SOURCE TEXT
Dinner is straightforward, often from the grill, and always delicious. On this last visit, we hadn’t thought far enough in advance to make a pie for dessert, and even a quick cobbler sounded like work—it was too hot to even think of turning on the oven. But in a household with three active boys, the freezer is always filled with ice cream. Really good ice cream, from a local dairy, the Homestead Creamery, which delivers dairy products, bread, and other staples once a week.

So peaches and vanilla ice cream it was. Everyone was happy, and I think my husband and 16-year-old Will went back for seconds.

STORED ROWS
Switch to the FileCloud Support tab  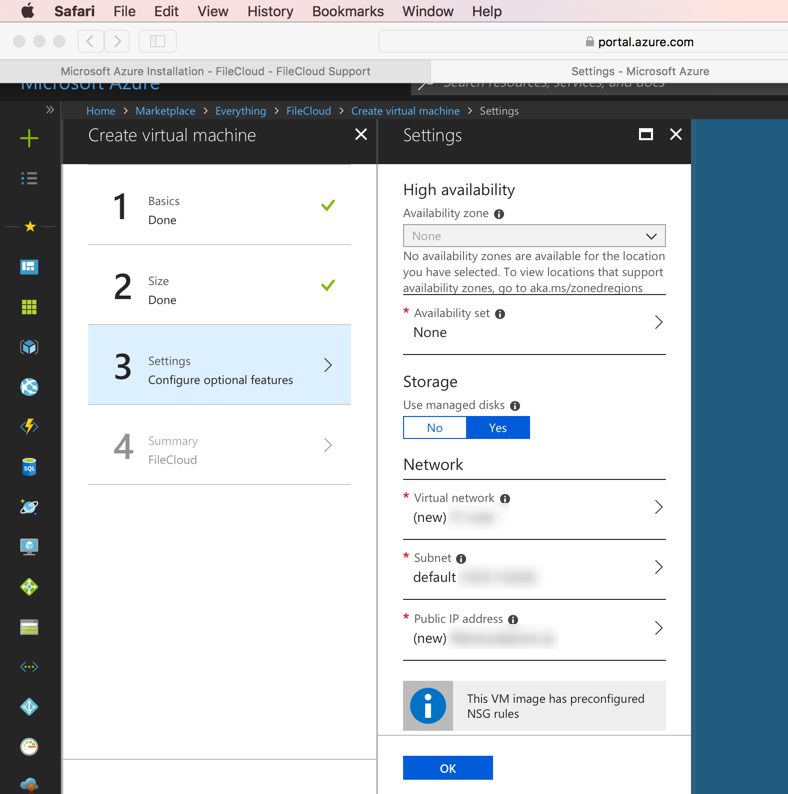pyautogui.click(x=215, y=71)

* * *

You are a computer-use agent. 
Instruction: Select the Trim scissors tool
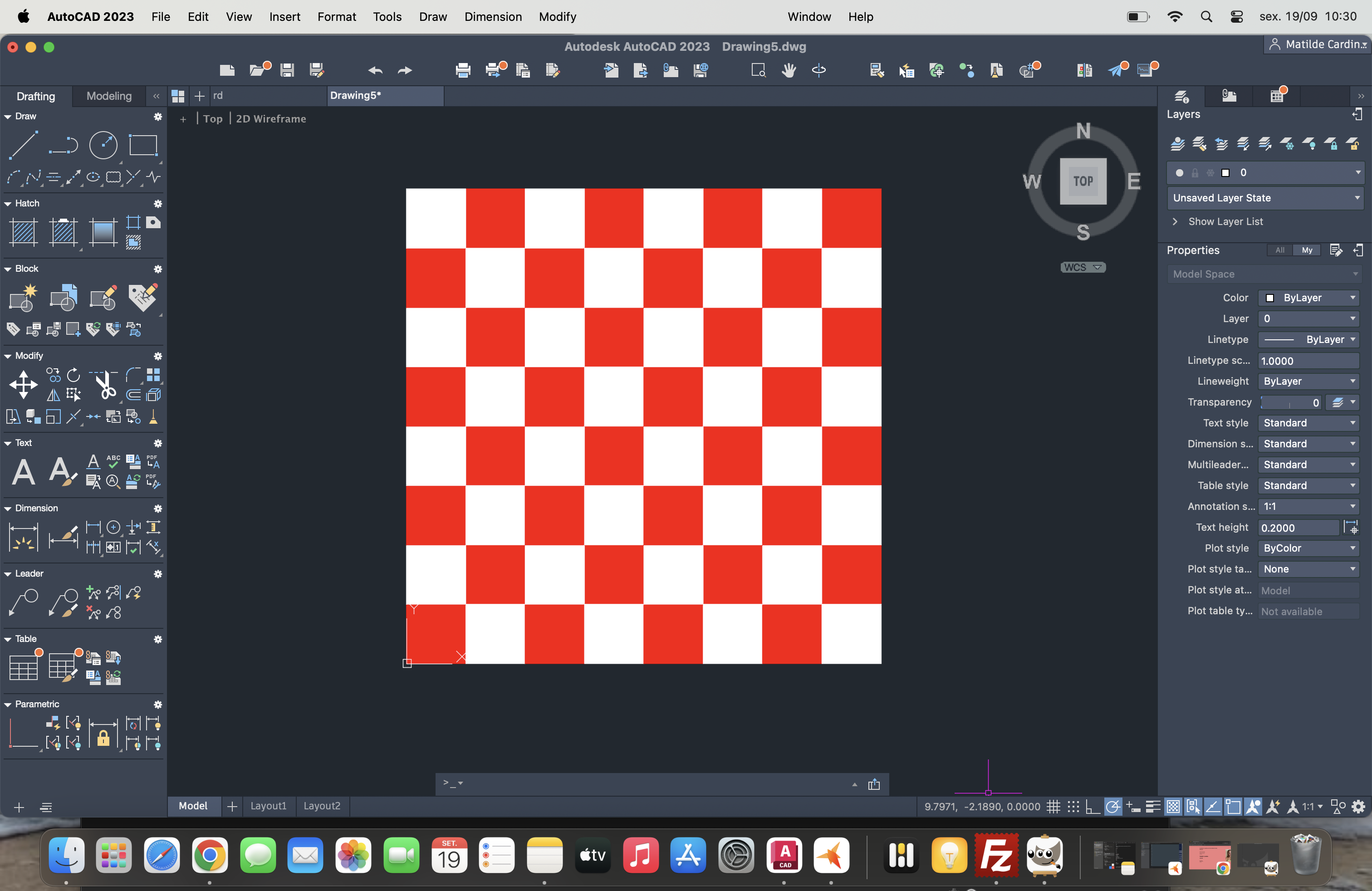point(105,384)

---

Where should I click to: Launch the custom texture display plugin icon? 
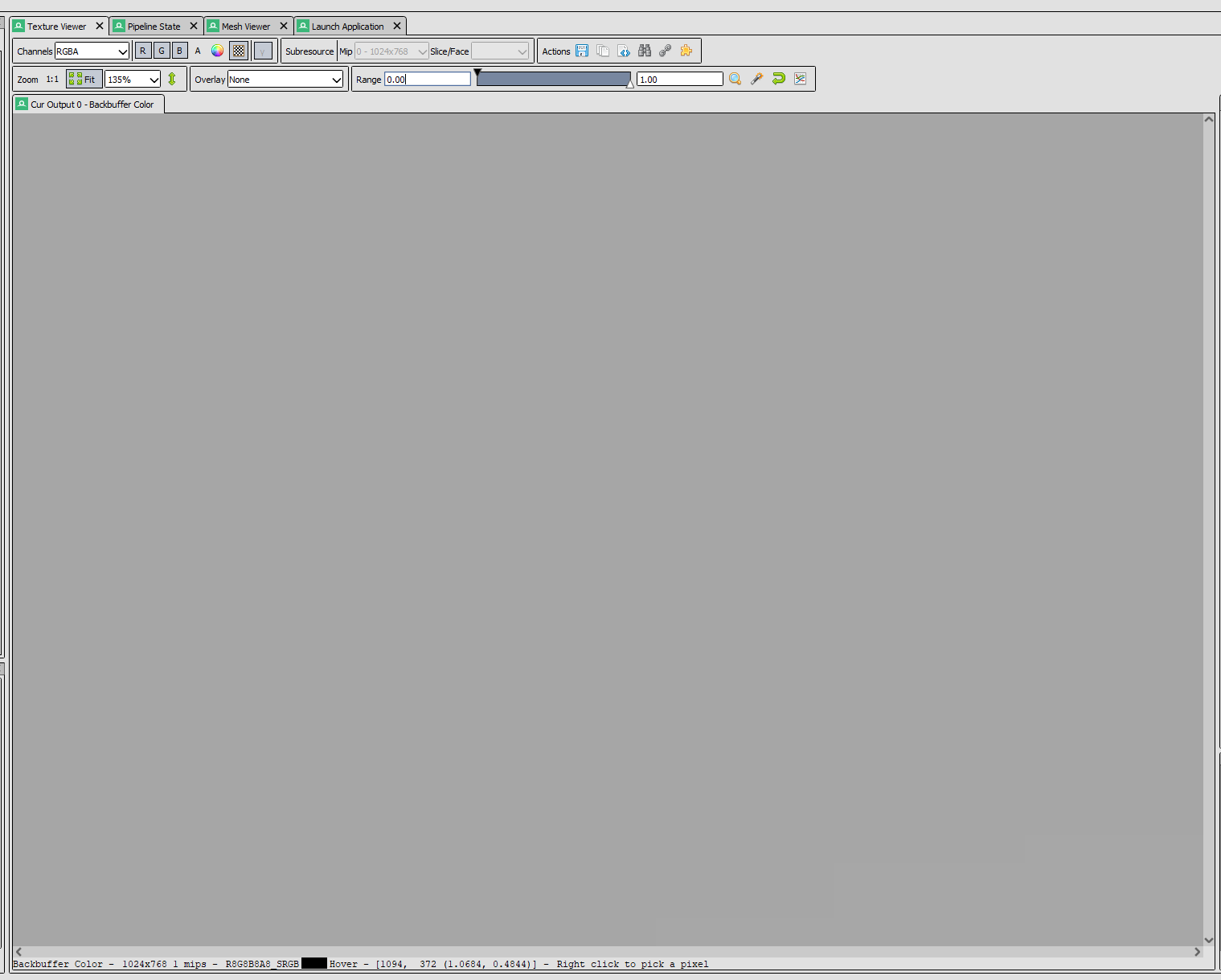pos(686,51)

GIVEN TASK A
Transcribe the dessert passage between "Dinner is straightforward, often" and "back for seconds.", inclusive.
GIVEN TASK B
Extend the dessert passage, picking up after its final sentence.

EXERCISE OUTPUT A
Dinner is straightforward, often from the grill, and always delicious. On this last visit, we hadn’t thought far enough in advance to make a pie for dessert, and even a quick cobbler sounded like work—it was too hot to even think of turning on the oven. But in a household with three active boys, the freezer is always filled with ice cream. Really good ice cream, from a local dairy, the Homestead Creamery, which delivers dairy products, bread, and other staples once a week.

So peaches and vanilla ice cream it was. Everyone was happy, and I think my husband and 16-year-old Will went back for seconds.

EXERCISE OUTPUT B
There are occasions, though, when a little lily-gilding is called for, and that is where peach Melba comes in. Created by Auguste Escoffier in 1893 (celebrity chefs are really nothing new) for the famed lyric soprano Nellie Melba, the combination of poached peaches, vanilla ice cream, and a raspberry coulis, or sauce, is staggeringly simple*. In fact, I’ve always thought it interesting that it is a remarkably un-diva-like dish, unlike the Australia-born Helen (“Nellie”) Porter Mitchell, who took her Italian-sounding stage name (her debut role was as Gilda in Rigoletto) from her home city of Melbourne and who took the opera world by storm.

The New Jersey peaches we get in New York have been so deeply flavorful for the past couple of years that I don’t even bother to poach them. I don’t bother to blanch them to make removing their skins easier, either. Instead, I put them in a bowl, pour boiling water over them, and walk away for a few minutes. After draining, I run the peaches under cold water until cool enough to handle, and, with a little help from a paring knife, the skins slip right off. This method is much less fraught than blanching—no hovering over a steaming pot, for starters, or worrying about timing (do you start counting when you first add the peaches or when the water returns to a boil?). And, all too often, the turbulence of a rolling boil causes beautiful, unbruised peaches to bash into one another and hurt themselves.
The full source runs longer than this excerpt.